— start Entries shown —
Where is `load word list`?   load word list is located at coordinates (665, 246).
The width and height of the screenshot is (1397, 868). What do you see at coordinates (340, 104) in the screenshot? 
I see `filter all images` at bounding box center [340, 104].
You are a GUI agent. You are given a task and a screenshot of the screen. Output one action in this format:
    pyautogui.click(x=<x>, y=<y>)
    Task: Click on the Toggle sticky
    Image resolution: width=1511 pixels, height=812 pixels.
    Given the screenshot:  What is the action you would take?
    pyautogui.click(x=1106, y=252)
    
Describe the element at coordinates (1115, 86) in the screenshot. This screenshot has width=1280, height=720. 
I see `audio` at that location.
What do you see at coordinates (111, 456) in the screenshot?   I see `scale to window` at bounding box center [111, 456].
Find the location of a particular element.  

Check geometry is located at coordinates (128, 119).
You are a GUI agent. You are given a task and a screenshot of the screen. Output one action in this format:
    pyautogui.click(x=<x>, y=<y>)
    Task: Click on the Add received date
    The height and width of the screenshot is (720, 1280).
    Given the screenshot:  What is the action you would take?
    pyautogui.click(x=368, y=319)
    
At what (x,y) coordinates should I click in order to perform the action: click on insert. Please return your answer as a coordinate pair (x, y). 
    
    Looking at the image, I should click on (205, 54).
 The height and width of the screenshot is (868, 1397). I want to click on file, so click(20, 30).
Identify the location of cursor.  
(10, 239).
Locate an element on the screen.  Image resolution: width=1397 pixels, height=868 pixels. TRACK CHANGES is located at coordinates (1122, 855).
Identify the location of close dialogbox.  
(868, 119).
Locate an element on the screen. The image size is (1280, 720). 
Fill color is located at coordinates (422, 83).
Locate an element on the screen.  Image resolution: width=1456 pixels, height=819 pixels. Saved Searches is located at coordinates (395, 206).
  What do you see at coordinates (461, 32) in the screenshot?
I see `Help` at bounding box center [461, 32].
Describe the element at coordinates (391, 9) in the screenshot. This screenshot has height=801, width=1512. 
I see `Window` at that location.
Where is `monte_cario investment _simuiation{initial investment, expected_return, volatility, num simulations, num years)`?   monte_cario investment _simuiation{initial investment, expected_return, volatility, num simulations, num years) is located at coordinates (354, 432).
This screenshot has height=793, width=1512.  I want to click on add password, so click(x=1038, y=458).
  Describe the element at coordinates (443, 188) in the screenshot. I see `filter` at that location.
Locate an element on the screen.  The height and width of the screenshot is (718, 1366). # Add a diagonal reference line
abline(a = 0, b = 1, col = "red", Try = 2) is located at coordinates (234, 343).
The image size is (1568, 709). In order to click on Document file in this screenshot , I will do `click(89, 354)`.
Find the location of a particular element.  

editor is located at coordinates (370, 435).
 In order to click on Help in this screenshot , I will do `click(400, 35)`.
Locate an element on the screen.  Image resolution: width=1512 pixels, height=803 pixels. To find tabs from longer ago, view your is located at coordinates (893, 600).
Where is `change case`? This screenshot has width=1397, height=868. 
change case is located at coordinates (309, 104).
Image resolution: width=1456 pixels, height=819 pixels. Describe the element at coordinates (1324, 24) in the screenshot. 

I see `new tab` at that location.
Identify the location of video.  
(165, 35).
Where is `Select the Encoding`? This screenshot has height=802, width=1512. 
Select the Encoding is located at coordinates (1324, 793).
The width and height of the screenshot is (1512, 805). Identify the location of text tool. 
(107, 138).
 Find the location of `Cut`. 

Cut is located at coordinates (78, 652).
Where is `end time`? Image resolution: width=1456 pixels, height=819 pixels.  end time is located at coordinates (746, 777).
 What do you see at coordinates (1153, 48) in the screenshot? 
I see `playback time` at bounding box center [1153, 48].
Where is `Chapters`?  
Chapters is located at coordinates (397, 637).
— end Entries shown —
_Instructions to follow_
Convert every line of the rows above into a JSON list of strings, one string per line, and omit any blank lines.

_Answer in full_
[
  "Where is `load word list`?   load word list is located at coordinates (665, 246).",
  "The width and height of the screenshot is (1397, 868). What do you see at coordinates (340, 104) in the screenshot? ",
  "I see `filter all images` at bounding box center [340, 104].",
  "You are a GUI agent. You are given a task and a screenshot of the screen. Output one action in this format:",
  "    pyautogui.click(x=<x>, y=<y>)",
  "    Task: Click on the Toggle sticky",
  "    Image resolution: width=1511 pixels, height=812 pixels.",
  "    Given the screenshot:  What is the action you would take?",
  "    pyautogui.click(x=1106, y=252)",
  "Describe the element at coordinates (1115, 86) in the screenshot. This screenshot has width=1280, height=720. ",
  "I see `audio` at that location.",
  "What do you see at coordinates (111, 456) in the screenshot?   I see `scale to window` at bounding box center [111, 456].",
  "Find the location of a particular element.  ",
  "Check geometry is located at coordinates (128, 119).",
  "You are a GUI agent. You are given a task and a screenshot of the screen. Output one action in this format:",
  "    pyautogui.click(x=<x>, y=<y>)",
  "    Task: Click on the Add received date",
  "    The height and width of the screenshot is (720, 1280).",
  "    Given the screenshot:  What is the action you would take?",
  "    pyautogui.click(x=368, y=319)",
  "At what (x,y) coordinates should I click in order to perform the action: click on insert. Please return your answer as a coordinate pair (x, y). ",
  "    Looking at the image, I should click on (205, 54).",
  " The height and width of the screenshot is (868, 1397). I want to click on file, so click(20, 30).",
  "Identify the location of cursor.  ",
  "(10, 239).",
  "Locate an element on the screen.  Image resolution: width=1397 pixels, height=868 pixels. TRACK CHANGES is located at coordinates (1122, 855).",
  "Identify the location of close dialogbox.  ",
  "(868, 119).",
  "Locate an element on the screen. The image size is (1280, 720). ",
  "Fill color is located at coordinates (422, 83).",
  "Locate an element on the screen.  Image resolution: width=1456 pixels, height=819 pixels. Saved Searches is located at coordinates (395, 206).",
  "  What do you see at coordinates (461, 32) in the screenshot?",
  "I see `Help` at bounding box center [461, 32].",
  "Describe the element at coordinates (391, 9) in the screenshot. This screenshot has height=801, width=1512. ",
  "I see `Window` at that location.",
  "Where is `monte_cario investment _simuiation{initial investment, expected_return, volatility, num simulations, num years)`?   monte_cario investment _simuiation{initial investment, expected_return, volatility, num simulations, num years) is located at coordinates (354, 432).",
  "This screenshot has height=793, width=1512.  I want to click on add password, so click(x=1038, y=458).",
  "  Describe the element at coordinates (443, 188) in the screenshot. I see `filter` at that location.",
  "Locate an element on the screen.  The height and width of the screenshot is (718, 1366). # Add a diagonal reference line",
  "abline(a = 0, b = 1, col = \"red\", Try = 2) is located at coordinates (234, 343).",
  "The image size is (1568, 709). In order to click on Document file in this screenshot , I will do `click(89, 354)`.",
  "Find the location of a particular element.  ",
  "editor is located at coordinates (370, 435).",
  " In order to click on Help in this screenshot , I will do `click(400, 35)`.",
  "Locate an element on the screen.  Image resolution: width=1512 pixels, height=803 pixels. To find tabs from longer ago, view your is located at coordinates (893, 600).",
  "Where is `change case`? This screenshot has width=1397, height=868. ",
  "change case is located at coordinates (309, 104).",
  "Image resolution: width=1456 pixels, height=819 pixels. Describe the element at coordinates (1324, 24) in the screenshot. ",
  "I see `new tab` at that location.",
  "Identify the location of video.  ",
  "(165, 35).",
  "Where is `Select the Encoding`? This screenshot has height=802, width=1512. ",
  "Select the Encoding is located at coordinates (1324, 793).",
  "The width and height of the screenshot is (1512, 805). Identify the location of text tool. ",
  "(107, 138).",
  " Find the location of `Cut`. ",
  "Cut is located at coordinates (78, 652).",
  "Where is `end time`? Image resolution: width=1456 pixels, height=819 pixels.  end time is located at coordinates (746, 777).",
  " What do you see at coordinates (1153, 48) in the screenshot? ",
  "I see `playback time` at bounding box center [1153, 48].",
  "Where is `Chapters`?  ",
  "Chapters is located at coordinates (397, 637)."
]